Caring for Creation

Uh oh, the tv remote isn’t working, time to change the batteries. You get new ones and put them in. What do you do with the old ones? Throw them away? Save them up in a bag or bucket for special handling?

For years, Hope Church has made this decision a lot easier by offering to collect used batteries to recycle them. Steve Griffore worked at Herman Miller where he could take the batteries for free to have them professionally recycled by Comprenew. When Steve retired earlier this year, the batteries could no longer go there. Thus we found ourselves confronted with a dilemma. Either we would pay for recycling through a certified organization like Comprenew, or we would give the batteries for free to a company whose practices we knew nothing about. Faced with a limited budget, the value of recycling batteries needed more research.

In 1996 single use household batteries stopped having mercury in them, making it safe for them to be disposed in landfills. However, the batteries contain resources like zinc, manganese, plastic, and copper that could go back into the production of new products. Deconstructing batteries to salvage these materials is a very difficult process performed in few locations. From a creation care perspective, the question is how many resources are used and pollution created during the salvaging of resources from recycled batteries compared to during extraction of “new” resources.

In the 2011 study Life Cycle Impacts Of Alkaline Batteries With A Focus On End‐Of‐Life, researchers at MIT determined that the emissions associated with transporting batteries for recycling, can become a significant amount depending on the battery recycling infrastructure in proximity.
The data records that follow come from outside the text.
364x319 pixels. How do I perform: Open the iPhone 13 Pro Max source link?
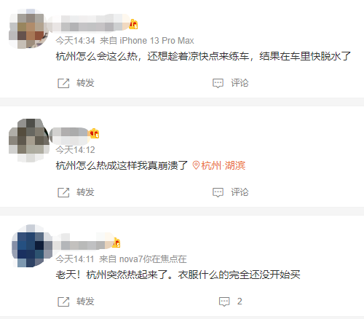157,41
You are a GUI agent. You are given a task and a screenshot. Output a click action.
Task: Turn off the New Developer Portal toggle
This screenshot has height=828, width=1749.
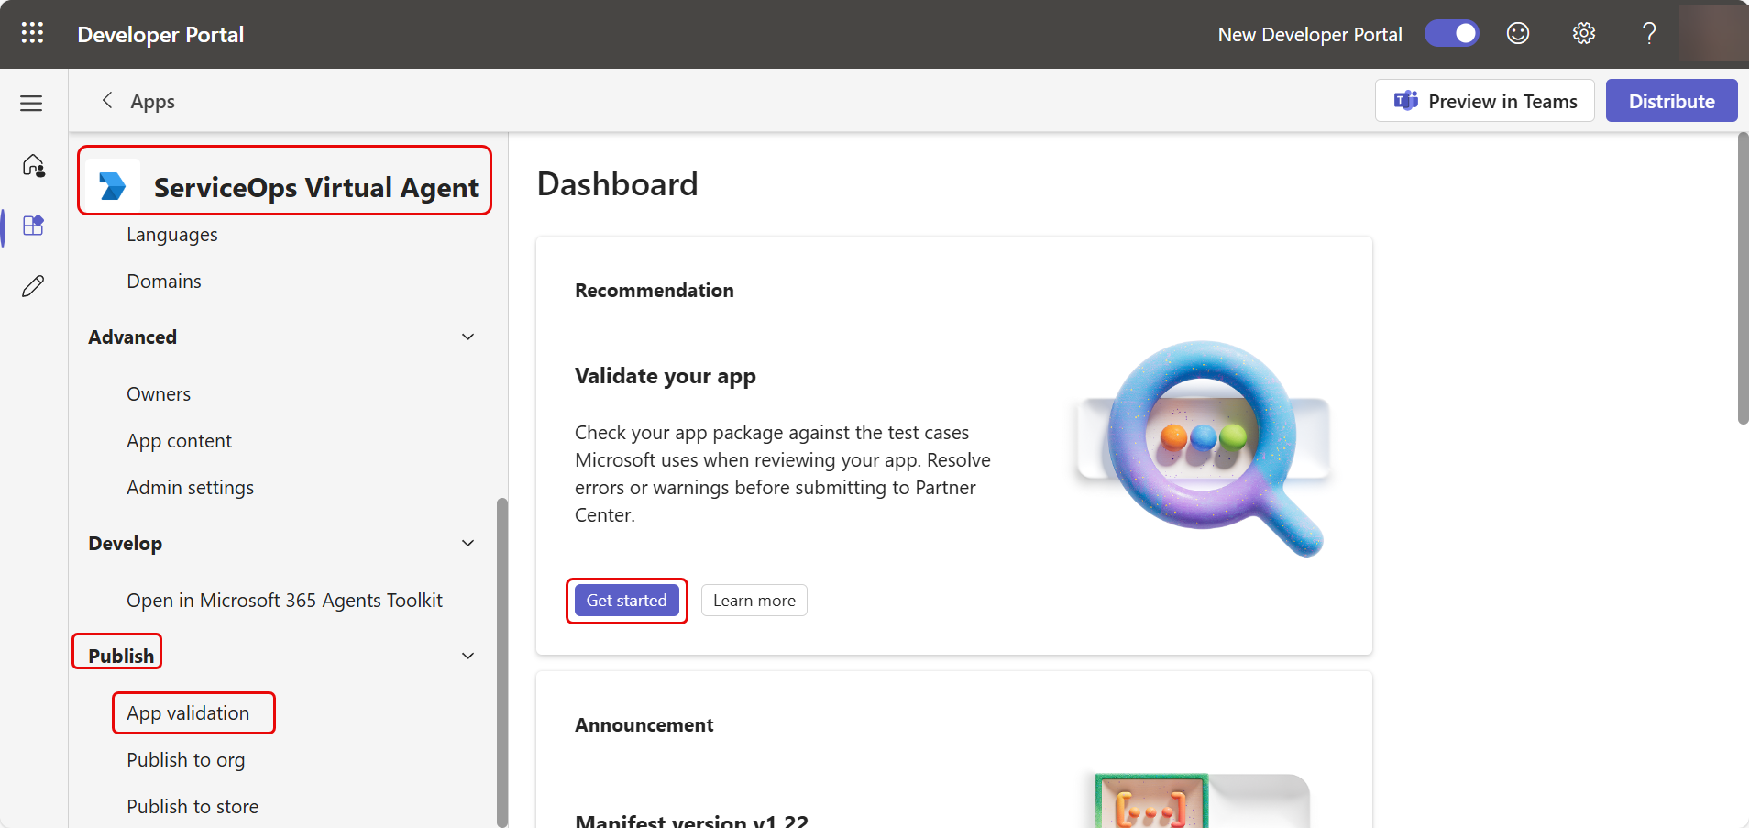coord(1451,34)
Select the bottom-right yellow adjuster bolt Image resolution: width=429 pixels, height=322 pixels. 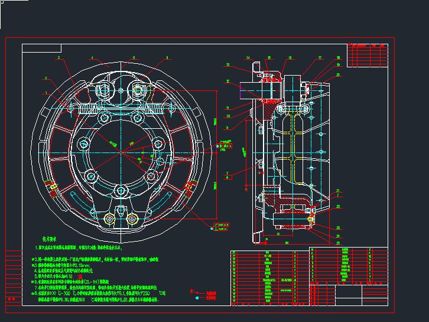coord(132,219)

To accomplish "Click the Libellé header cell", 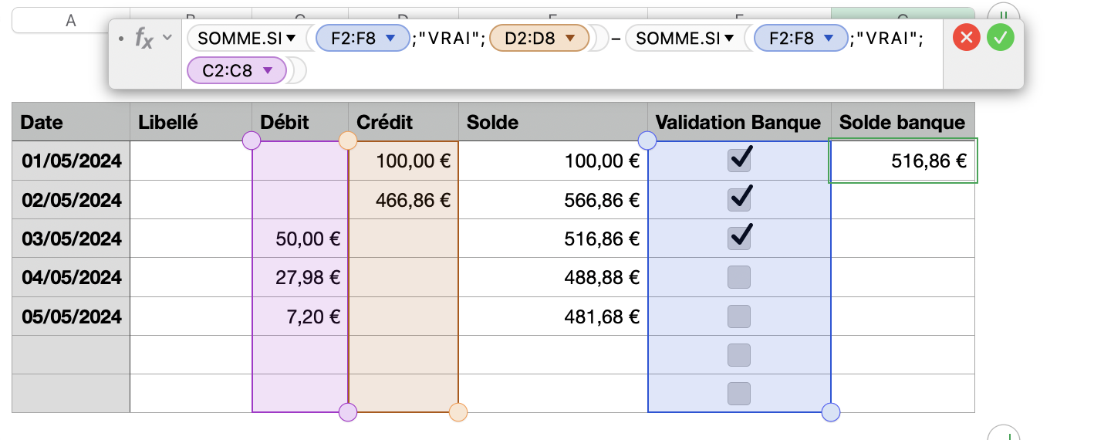I will (x=190, y=122).
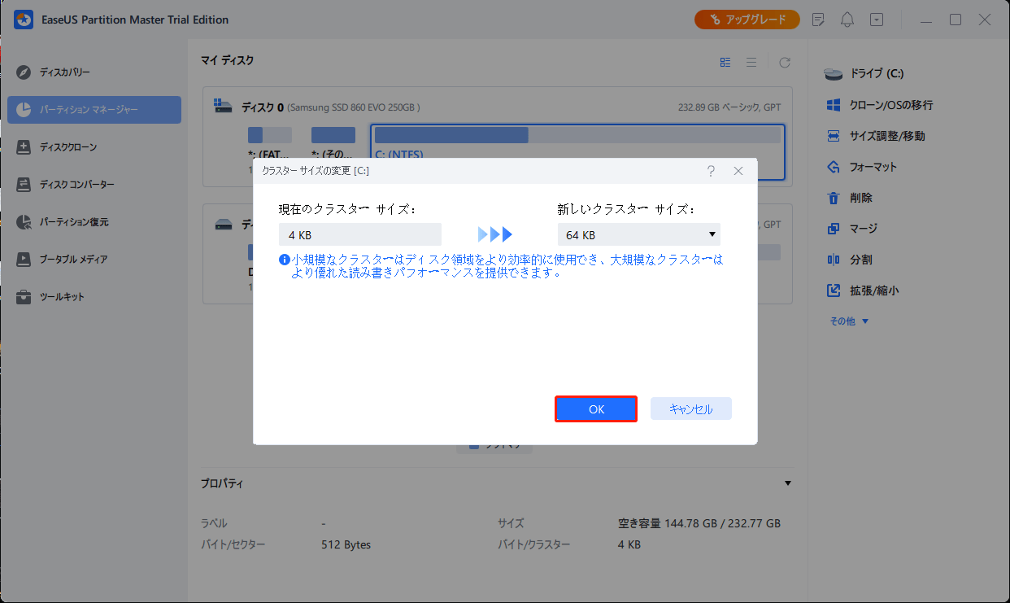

For example, how close is a drop off location, is that location an extra trip in the car and, how far is that location from the salvaging facility. Sometimes the amount of resources used to get batteries to recycling ends up offsetting the amount of resources saved by recycling.

After analysis, we determined Hope Church is well positioned for battery recycling. Congregants bring batteries are not making an extra trip. When the bucket is full, we take the bucket to a collection point which pools more batteries before taking them across the state to relatively close Brighton. Thus we determined to pursue continuation of battery recycling. Steve was able to work out an arrangement with Comprenew that allows us to give them our batteries for free, so the only cost involved is the transportation, which Steve generously donates to do. If you have any thoughts on this decision, please let me know, you can email at joearevalo23@gmail.com. We hope to expand the opportunities at Hope Church to collect items for recycle or reuse. If you have any ideas, please send them my way!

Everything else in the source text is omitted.